(Stored data entries)

##########

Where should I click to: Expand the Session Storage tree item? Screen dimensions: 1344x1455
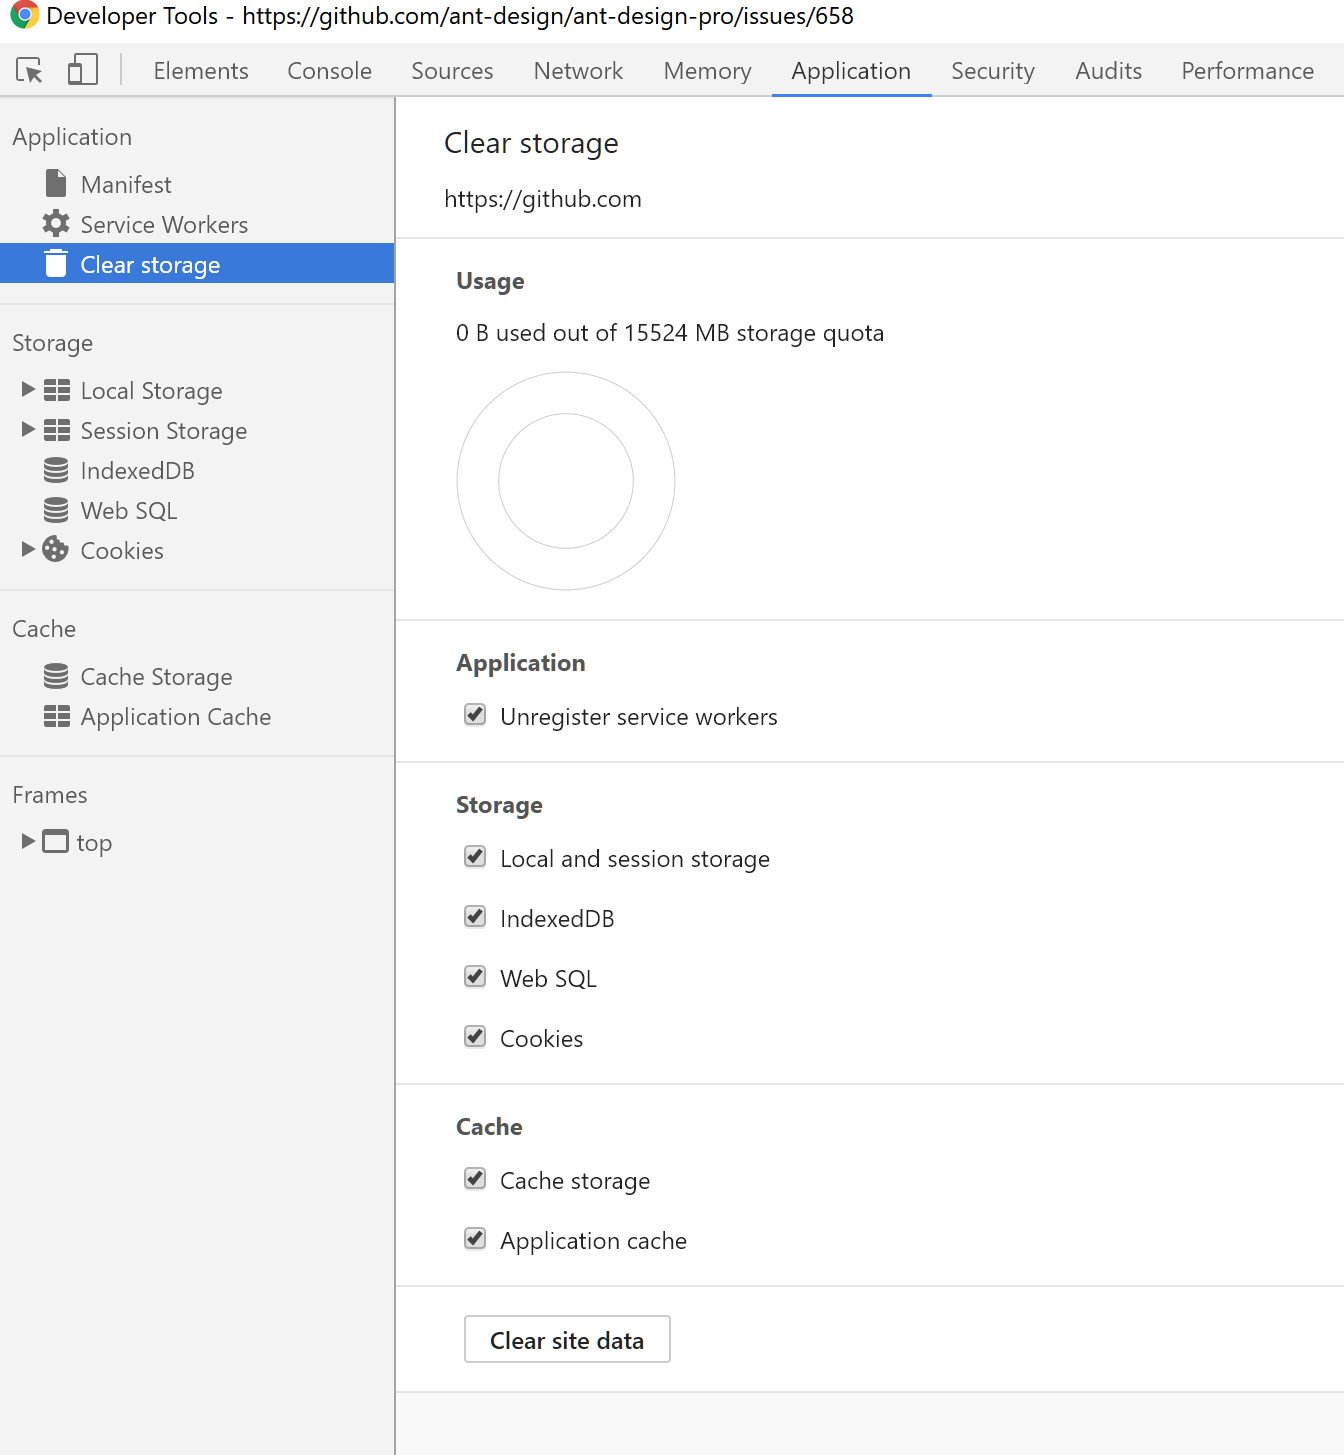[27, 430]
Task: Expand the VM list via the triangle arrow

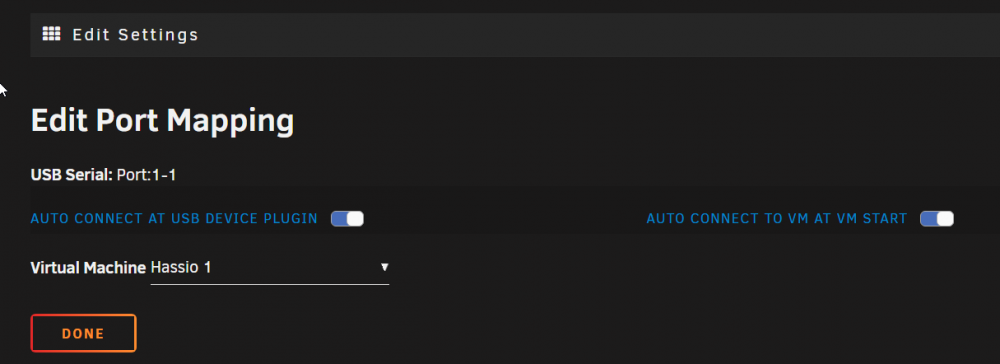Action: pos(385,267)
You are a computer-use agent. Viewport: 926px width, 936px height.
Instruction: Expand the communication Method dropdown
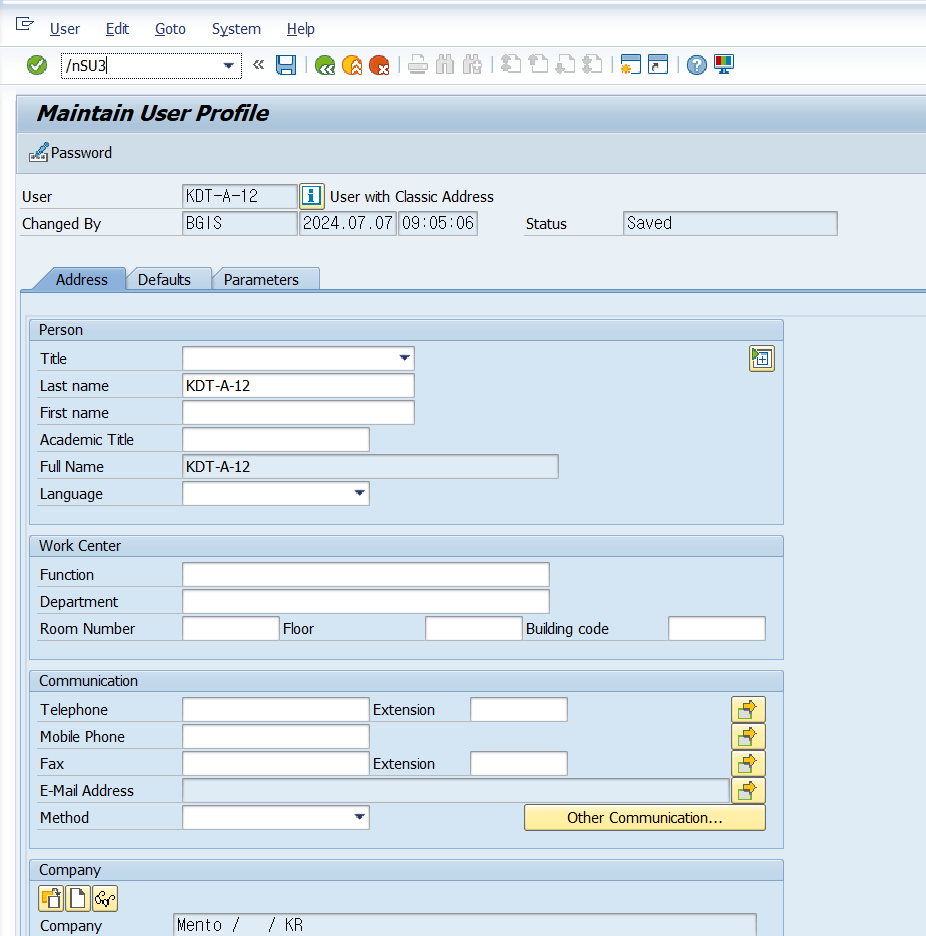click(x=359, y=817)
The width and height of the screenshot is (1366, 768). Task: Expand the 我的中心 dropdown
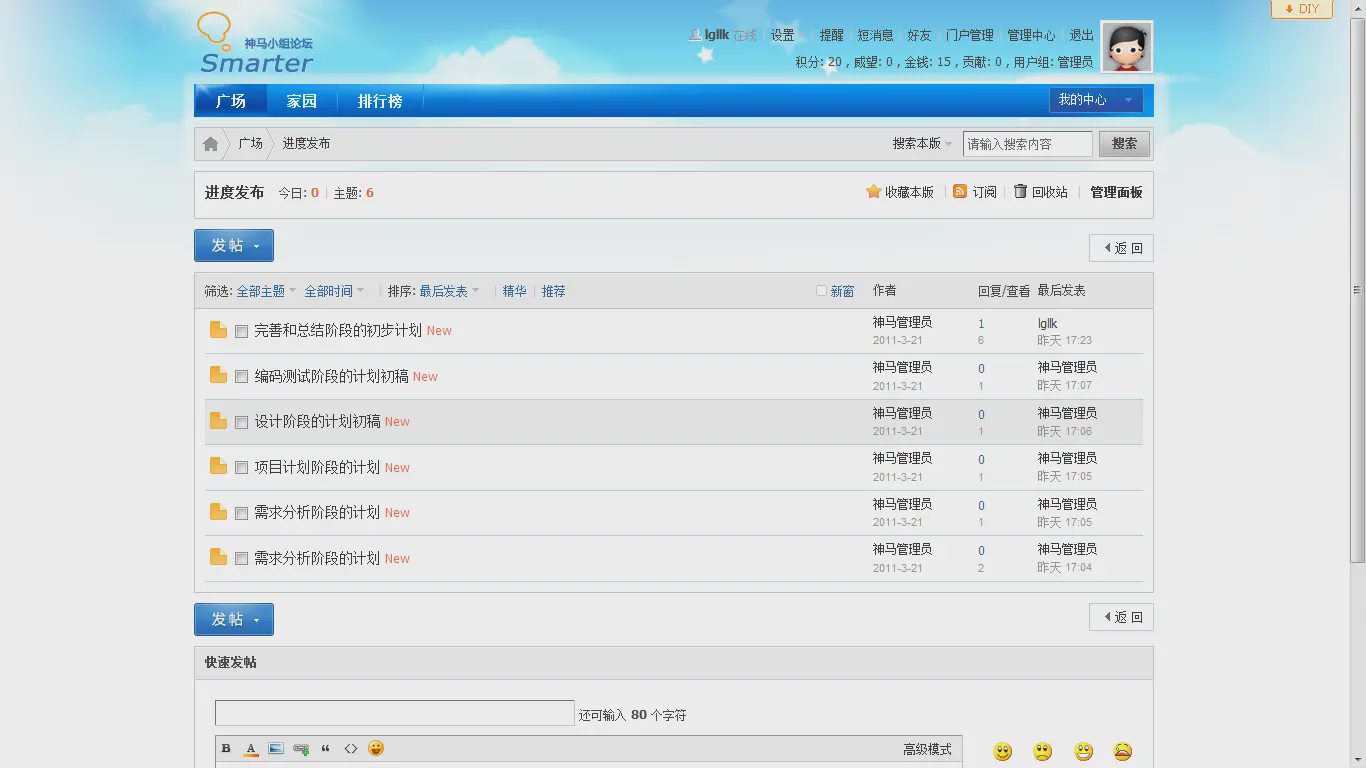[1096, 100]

##########

Work to complete:
The entries above should be written out in full, and any picture in them left out.

Answer below:
Where should I click to: Expand the Session Storage tree item? Screen dimensions: 1344x1455
[27, 430]
Task: Expand the VM list via the triangle arrow

Action: pos(385,267)
You are a computer-use agent. Viewport: 926px width, 936px height.
Instruction: Expand the communication Method dropdown
click(x=359, y=817)
The width and height of the screenshot is (1366, 768). Task: Expand the 我的中心 dropdown
[1096, 100]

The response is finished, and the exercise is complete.